(Aim of the task): Reproduce word for word the lines from the line with "You are a computer-use" to the line with "Action: click(x=420, y=397)", both included, and leave the pictures out.

(Provided data):
'''

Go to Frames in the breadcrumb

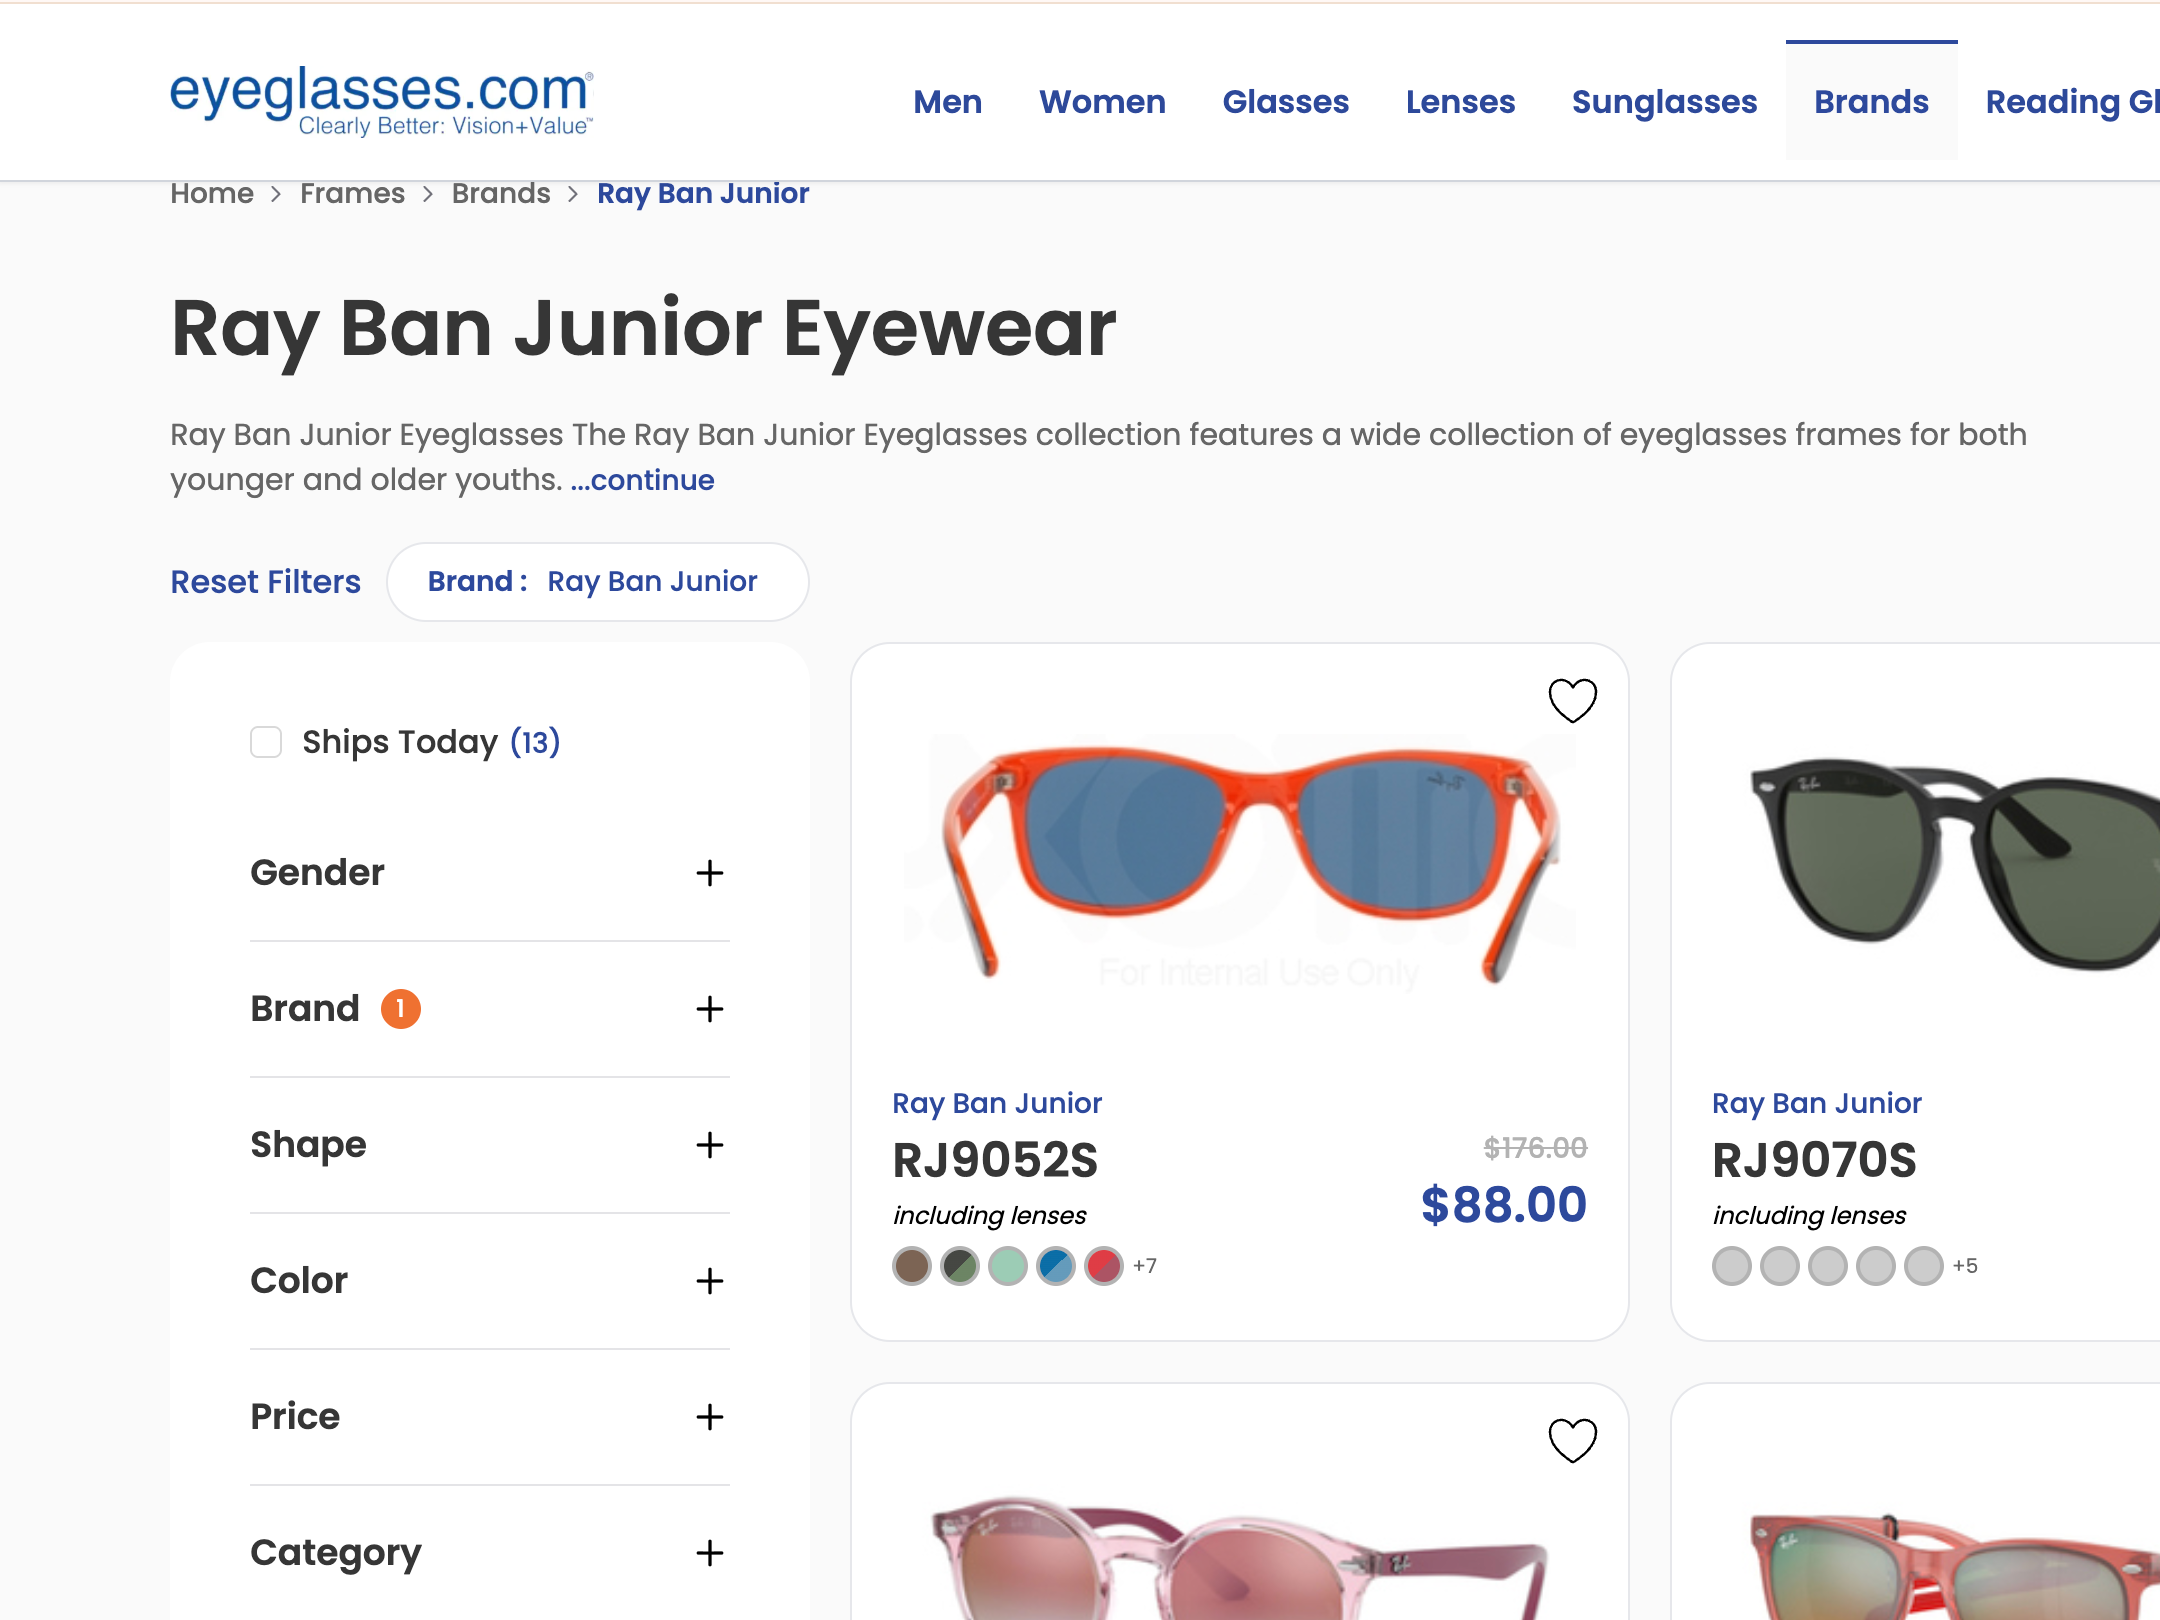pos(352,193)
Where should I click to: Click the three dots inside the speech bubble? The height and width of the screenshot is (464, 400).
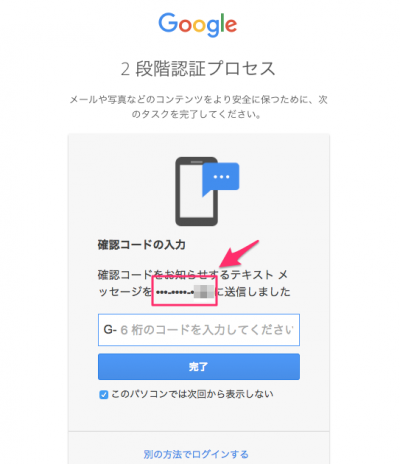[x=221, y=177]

'''
'''

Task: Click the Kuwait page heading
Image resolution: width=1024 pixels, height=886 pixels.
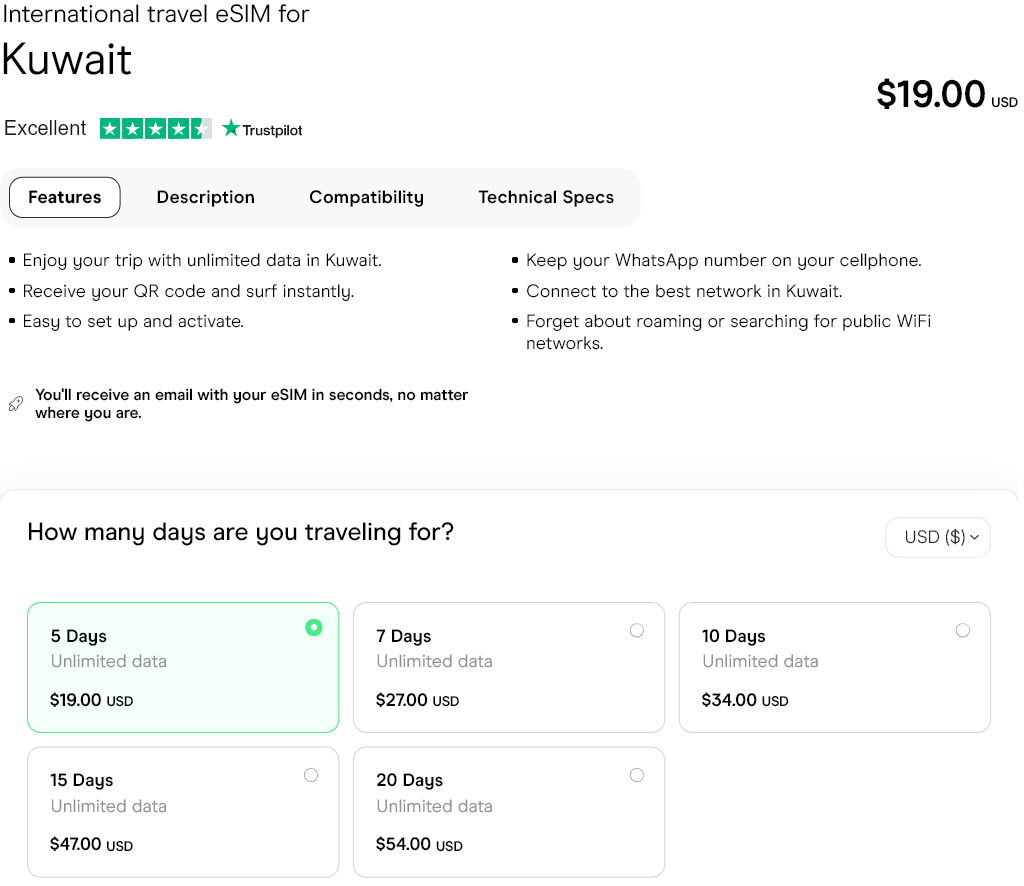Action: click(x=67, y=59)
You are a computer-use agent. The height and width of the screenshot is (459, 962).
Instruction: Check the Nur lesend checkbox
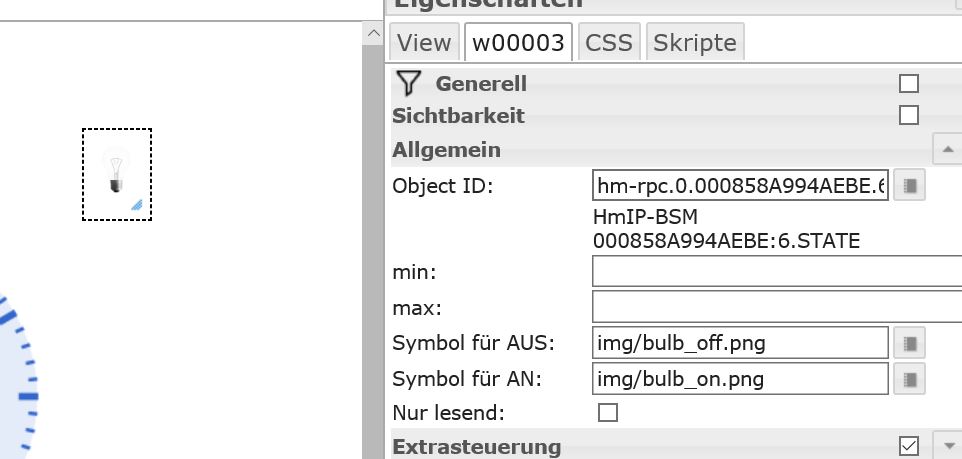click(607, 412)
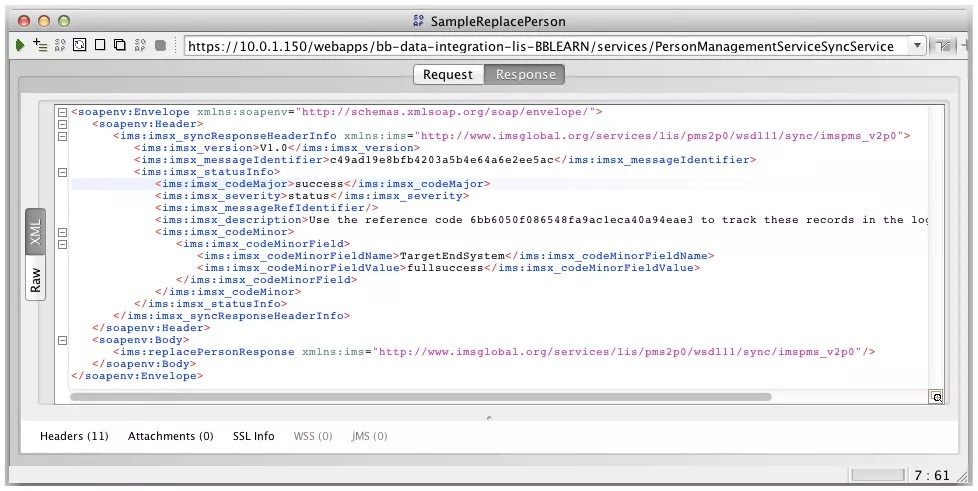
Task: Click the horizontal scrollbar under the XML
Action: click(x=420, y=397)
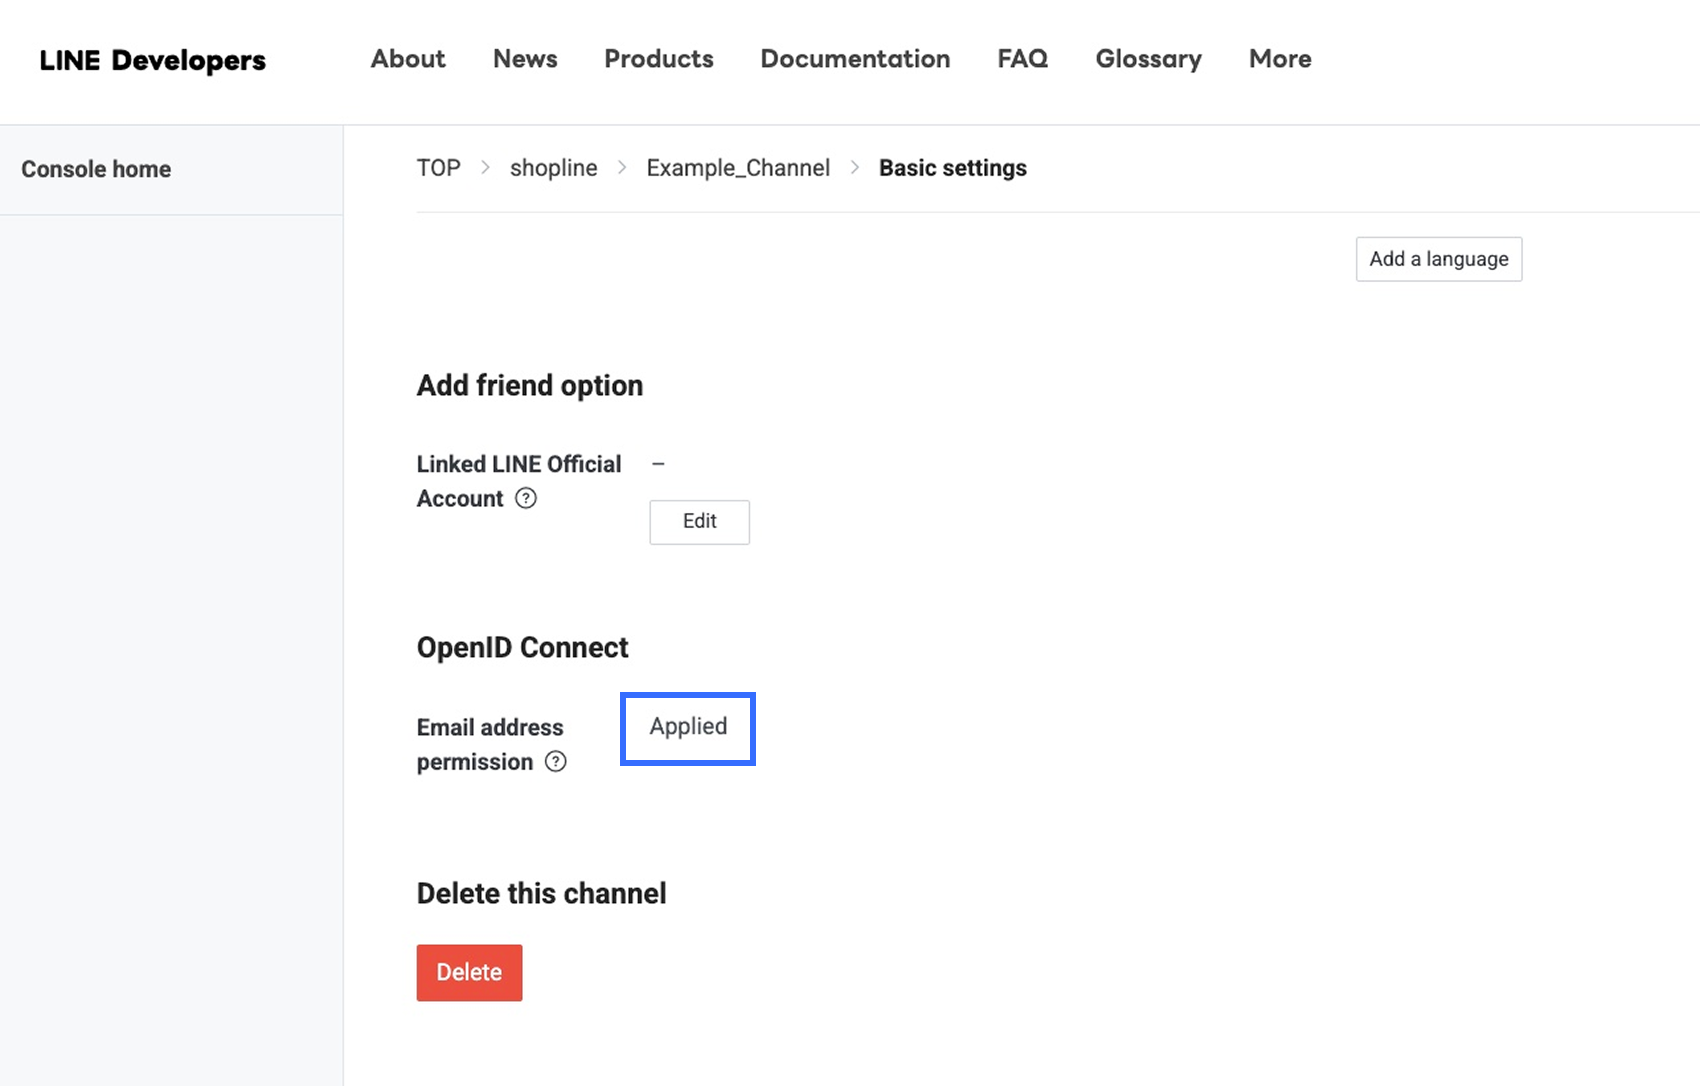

'''
'''

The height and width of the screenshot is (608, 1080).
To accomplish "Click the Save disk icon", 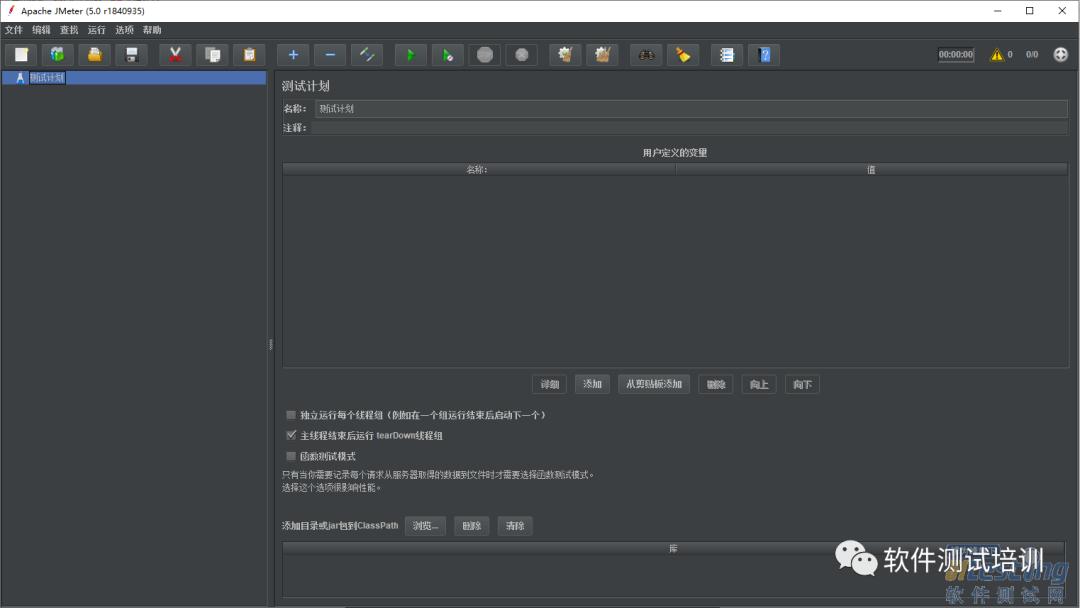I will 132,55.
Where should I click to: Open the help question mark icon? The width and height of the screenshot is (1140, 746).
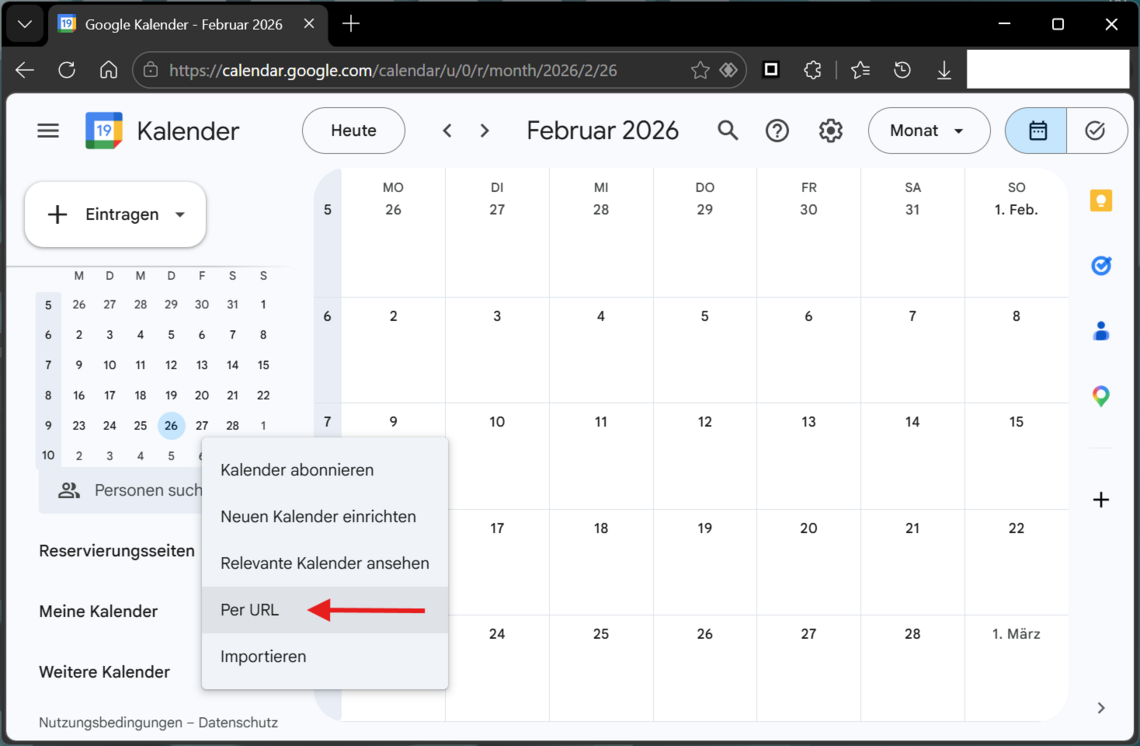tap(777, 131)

'''

(Response):
You are a computer-use agent. The height and width of the screenshot is (459, 962).
Instruction: Check the Nur lesend checkbox
click(607, 412)
Task: Click the horizontal scrollbar under the XML
Action: click(x=420, y=397)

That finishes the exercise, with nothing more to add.